How do I refer to extracted start and end dates in order to sample a timeseries with date_range?
I get now 'DataFrame' object has no attribute 'date_range'.' (I would be happy with any solution that does not cause error with the sampling start and end dates that differ typically for different SNs).
In:
import pandas as pd
import numpy as np
df = pd.read_csv("csv.csv", sep=';', error_bad_lines=False)
df['TimeDate'] = pd.to_datetime(df['TimeDate'],dayfirst=True)

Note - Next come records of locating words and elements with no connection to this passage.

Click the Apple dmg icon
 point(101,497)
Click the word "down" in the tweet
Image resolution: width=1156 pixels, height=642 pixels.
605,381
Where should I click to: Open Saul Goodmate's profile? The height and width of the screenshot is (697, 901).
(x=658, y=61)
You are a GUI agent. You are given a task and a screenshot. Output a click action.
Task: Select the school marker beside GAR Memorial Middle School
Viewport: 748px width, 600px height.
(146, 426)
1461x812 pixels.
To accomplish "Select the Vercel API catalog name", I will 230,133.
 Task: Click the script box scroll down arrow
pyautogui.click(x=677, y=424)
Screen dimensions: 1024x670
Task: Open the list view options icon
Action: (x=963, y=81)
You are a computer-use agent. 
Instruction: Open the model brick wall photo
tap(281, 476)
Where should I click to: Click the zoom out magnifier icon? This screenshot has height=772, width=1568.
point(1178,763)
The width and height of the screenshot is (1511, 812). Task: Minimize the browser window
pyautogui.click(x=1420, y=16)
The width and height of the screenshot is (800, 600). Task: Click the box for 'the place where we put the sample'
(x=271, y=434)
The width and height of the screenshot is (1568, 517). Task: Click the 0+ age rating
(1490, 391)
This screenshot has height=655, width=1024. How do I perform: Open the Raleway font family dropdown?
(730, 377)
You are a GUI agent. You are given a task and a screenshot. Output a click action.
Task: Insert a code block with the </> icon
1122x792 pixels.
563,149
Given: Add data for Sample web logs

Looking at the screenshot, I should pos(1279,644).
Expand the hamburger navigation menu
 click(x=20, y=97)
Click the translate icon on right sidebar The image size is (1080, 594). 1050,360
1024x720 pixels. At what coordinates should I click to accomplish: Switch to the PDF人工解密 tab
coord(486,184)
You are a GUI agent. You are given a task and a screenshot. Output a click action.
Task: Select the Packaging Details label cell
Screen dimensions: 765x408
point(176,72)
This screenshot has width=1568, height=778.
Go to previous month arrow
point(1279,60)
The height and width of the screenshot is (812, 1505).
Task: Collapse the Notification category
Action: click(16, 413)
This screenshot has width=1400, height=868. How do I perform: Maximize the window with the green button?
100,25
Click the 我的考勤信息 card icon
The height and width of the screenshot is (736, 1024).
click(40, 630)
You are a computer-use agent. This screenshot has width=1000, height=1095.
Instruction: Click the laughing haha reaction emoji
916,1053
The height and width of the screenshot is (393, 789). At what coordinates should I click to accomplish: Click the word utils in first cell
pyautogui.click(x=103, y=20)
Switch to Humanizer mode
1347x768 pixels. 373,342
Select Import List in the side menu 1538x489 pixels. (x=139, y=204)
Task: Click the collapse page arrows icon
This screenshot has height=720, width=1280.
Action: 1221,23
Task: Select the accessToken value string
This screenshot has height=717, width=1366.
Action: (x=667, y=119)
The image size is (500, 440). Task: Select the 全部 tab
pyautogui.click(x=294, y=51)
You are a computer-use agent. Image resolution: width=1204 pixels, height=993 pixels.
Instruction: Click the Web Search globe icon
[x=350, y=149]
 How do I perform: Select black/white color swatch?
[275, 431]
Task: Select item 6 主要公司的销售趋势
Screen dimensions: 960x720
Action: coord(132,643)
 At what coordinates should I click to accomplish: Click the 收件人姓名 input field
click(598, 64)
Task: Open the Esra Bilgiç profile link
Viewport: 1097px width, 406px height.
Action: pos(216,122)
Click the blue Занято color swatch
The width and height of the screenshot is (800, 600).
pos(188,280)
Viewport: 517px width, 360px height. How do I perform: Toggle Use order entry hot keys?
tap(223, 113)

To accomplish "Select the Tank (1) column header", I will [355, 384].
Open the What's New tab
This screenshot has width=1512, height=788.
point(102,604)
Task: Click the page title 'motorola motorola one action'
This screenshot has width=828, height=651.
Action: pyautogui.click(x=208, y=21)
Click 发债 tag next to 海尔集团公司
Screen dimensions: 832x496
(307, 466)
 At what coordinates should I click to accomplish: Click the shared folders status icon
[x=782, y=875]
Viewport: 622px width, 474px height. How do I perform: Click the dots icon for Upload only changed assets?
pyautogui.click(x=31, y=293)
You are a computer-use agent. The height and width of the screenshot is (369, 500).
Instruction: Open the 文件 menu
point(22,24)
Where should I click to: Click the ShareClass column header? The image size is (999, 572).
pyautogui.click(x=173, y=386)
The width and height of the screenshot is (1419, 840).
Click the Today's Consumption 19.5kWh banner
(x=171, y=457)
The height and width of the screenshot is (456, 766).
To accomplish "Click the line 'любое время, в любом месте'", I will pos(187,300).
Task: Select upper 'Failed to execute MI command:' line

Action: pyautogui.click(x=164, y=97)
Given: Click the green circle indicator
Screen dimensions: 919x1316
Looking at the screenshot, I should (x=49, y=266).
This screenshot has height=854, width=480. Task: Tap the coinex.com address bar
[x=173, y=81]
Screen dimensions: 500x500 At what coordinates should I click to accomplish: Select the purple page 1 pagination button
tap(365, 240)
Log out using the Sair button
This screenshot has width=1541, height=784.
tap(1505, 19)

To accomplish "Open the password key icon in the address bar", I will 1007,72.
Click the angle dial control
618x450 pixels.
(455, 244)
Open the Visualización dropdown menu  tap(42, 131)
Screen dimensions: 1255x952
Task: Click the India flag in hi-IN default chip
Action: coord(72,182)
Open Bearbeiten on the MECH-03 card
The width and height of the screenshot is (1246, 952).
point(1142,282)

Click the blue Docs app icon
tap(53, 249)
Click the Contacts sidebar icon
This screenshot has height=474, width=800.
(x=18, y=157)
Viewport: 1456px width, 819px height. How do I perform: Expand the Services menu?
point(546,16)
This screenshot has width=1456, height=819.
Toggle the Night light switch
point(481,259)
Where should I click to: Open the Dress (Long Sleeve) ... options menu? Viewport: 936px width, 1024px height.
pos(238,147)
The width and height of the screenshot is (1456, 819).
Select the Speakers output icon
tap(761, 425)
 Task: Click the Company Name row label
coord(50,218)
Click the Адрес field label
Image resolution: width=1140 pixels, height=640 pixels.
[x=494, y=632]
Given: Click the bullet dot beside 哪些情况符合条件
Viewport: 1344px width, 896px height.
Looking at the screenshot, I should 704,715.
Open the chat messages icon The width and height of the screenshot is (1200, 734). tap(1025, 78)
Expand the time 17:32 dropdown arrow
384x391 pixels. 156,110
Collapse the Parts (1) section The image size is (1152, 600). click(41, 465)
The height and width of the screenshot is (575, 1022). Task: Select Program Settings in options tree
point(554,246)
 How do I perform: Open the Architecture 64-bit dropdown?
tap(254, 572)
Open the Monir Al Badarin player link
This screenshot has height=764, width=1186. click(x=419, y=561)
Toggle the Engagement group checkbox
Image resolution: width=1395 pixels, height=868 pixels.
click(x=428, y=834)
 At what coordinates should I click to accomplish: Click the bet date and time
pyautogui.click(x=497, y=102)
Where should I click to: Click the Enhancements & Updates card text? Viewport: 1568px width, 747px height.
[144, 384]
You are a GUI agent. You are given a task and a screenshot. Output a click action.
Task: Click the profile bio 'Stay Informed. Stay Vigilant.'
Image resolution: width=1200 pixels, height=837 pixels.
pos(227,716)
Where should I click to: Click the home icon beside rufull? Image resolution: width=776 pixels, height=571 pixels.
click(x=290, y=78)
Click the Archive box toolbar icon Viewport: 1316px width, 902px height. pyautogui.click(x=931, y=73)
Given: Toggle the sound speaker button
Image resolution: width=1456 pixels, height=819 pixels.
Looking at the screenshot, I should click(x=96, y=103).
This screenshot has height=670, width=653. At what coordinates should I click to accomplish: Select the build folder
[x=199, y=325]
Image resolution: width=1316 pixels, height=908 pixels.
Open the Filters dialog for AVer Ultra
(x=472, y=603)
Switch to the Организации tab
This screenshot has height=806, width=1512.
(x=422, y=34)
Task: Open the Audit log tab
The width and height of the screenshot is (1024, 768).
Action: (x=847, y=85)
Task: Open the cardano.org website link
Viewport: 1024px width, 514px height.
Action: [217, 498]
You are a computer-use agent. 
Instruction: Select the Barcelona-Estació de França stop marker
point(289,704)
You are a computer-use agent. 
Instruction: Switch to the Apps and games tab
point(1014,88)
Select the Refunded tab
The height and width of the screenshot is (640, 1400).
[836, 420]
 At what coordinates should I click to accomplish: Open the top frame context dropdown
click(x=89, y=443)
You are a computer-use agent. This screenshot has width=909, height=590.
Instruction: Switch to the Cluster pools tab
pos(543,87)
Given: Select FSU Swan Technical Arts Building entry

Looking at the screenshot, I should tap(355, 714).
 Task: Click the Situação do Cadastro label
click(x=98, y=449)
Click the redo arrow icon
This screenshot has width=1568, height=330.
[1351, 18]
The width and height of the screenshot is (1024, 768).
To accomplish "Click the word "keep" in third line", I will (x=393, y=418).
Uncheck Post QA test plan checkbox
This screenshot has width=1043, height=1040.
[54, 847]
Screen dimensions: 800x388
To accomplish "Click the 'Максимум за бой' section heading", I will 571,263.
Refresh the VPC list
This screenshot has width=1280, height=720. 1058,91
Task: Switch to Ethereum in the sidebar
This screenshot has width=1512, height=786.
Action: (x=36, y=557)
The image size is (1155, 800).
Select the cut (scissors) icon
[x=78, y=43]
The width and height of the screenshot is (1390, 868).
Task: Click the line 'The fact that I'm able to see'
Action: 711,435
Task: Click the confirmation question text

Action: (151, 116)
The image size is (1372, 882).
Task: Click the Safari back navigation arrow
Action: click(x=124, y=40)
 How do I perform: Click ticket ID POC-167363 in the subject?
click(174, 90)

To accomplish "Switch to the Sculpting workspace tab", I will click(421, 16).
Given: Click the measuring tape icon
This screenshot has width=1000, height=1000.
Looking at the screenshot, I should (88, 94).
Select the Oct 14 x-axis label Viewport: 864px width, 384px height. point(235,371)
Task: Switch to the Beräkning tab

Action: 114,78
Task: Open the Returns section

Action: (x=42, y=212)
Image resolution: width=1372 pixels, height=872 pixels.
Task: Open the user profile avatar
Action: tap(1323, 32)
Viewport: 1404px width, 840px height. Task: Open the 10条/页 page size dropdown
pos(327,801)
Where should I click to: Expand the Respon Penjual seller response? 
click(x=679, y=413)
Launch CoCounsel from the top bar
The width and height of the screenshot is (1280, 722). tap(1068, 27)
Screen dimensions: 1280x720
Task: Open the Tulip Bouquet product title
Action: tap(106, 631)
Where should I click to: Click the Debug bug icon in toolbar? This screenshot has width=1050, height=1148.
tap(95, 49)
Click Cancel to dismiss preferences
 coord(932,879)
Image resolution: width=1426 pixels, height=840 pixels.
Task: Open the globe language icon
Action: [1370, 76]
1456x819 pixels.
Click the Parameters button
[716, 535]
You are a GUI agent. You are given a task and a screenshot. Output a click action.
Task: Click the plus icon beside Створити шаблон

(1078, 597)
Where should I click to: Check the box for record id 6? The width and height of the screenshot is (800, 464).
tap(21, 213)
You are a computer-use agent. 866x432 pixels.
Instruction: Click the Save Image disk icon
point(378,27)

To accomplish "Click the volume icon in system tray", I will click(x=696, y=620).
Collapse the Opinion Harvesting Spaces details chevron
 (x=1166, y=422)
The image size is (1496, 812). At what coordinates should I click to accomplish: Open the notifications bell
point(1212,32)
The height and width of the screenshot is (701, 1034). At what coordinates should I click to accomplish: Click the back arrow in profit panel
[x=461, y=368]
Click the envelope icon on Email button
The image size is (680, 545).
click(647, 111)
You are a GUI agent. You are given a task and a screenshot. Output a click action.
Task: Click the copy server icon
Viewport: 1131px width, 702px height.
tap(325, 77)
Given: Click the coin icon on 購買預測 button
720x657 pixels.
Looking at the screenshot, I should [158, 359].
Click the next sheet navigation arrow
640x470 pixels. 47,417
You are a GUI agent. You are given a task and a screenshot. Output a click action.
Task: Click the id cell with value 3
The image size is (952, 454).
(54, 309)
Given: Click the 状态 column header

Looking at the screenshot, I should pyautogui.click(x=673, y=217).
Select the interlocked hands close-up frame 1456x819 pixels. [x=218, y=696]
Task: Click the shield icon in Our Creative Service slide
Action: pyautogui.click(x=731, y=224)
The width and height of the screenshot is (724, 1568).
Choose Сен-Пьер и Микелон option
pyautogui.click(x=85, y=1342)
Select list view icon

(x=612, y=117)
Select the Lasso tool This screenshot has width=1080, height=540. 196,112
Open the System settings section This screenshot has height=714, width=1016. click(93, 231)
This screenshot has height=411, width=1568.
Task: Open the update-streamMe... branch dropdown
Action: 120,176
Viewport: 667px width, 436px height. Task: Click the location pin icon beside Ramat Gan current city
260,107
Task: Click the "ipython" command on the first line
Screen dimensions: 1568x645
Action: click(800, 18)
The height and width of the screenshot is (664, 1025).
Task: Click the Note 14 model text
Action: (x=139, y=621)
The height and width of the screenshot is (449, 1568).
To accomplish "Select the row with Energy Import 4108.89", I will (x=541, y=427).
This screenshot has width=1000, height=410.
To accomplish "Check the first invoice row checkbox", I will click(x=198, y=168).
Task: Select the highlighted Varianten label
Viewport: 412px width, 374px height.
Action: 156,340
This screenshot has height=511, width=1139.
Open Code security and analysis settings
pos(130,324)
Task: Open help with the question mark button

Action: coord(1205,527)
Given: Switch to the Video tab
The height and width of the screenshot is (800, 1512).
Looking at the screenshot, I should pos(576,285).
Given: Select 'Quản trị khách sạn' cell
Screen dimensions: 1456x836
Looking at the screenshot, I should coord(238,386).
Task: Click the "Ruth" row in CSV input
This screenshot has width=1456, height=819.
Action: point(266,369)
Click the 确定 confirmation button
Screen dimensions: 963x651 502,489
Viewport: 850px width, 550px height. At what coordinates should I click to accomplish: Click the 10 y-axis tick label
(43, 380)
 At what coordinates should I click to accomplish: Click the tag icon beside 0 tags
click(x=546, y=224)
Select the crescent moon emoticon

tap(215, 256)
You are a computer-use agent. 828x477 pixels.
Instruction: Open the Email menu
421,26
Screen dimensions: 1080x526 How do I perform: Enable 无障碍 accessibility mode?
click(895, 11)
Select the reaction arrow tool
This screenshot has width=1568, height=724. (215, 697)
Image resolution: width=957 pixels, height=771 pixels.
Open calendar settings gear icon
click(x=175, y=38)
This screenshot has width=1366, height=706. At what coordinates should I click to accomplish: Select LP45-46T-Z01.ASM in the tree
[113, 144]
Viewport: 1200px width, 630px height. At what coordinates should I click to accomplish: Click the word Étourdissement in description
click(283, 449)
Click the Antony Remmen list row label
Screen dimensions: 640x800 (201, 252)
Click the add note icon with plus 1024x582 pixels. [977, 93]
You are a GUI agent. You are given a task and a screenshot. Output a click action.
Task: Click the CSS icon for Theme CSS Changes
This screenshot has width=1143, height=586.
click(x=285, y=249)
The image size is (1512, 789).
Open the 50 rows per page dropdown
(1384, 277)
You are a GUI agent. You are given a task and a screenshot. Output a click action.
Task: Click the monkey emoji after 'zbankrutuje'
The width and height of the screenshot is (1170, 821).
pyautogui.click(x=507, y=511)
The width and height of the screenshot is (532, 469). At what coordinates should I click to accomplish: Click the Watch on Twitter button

gdf = df.groupby(['SN'],as_index = False)
dates = pd.DataFrame(gdf.nth(0)) # pd.DataFrame used here to avoid a SettingwithCopyWarning.
dates['StartD'] = gdf.nth(0)['TimeDate'].array
dates['EndD'] = gdf.nth(-1)['TimeDate'].array
# Little bit odd -> managed to write the first rows only.
df = df.join(dates.reindex(columns=['StartD', 'EndD']))
# Grouping by 'SN'. -> Trying to samnple
gdf = df.groupby(['SN'],as_index = False)
for k, gp in gdf:
print('key=' + str(k))
print(gp.date_range(start=gdf['StartD'], end=gdf['EndD'], freq='D'))
Out:
SN TimeDate ... StartD EndD
0 sn000066 2016-09-28 00:01:00 ... 2016-09-28 00:01:00 2016-10-03 23:59:00
1 sn000066 2016-09-29 00:01:00 ...
...
n sn000066 2016-10-02 00:01:00 ...